DATA SUPPLIED START

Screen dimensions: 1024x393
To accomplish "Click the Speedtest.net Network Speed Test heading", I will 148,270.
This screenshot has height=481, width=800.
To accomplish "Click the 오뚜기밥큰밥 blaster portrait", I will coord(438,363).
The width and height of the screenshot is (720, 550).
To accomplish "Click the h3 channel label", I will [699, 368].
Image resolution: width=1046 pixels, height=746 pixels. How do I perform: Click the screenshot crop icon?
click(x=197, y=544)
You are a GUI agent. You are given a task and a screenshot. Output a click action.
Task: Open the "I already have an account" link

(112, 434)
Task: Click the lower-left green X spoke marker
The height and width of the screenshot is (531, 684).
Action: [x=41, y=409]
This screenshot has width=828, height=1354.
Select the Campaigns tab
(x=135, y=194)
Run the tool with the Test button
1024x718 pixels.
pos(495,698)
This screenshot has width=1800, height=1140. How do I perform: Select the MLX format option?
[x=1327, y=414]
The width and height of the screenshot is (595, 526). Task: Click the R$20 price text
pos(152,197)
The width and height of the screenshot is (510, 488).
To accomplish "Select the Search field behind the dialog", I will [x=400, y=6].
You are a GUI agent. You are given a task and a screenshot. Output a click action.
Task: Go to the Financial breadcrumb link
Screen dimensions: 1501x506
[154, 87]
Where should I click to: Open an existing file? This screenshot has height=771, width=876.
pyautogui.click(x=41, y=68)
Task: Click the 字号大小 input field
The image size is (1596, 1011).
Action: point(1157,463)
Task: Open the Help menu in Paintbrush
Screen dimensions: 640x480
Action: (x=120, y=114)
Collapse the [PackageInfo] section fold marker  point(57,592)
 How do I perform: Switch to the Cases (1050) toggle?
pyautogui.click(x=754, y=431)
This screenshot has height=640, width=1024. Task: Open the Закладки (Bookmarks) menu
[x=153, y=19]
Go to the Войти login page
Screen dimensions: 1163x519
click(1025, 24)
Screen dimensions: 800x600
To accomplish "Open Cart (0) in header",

DATA SUPPLIED END

TO DO
Check each line of the entries, and copy the ones that contain "marker".

ANSWER SPACE
Task: Click the lower-left green X spoke marker
Collapse the [PackageInfo] section fold marker  point(57,592)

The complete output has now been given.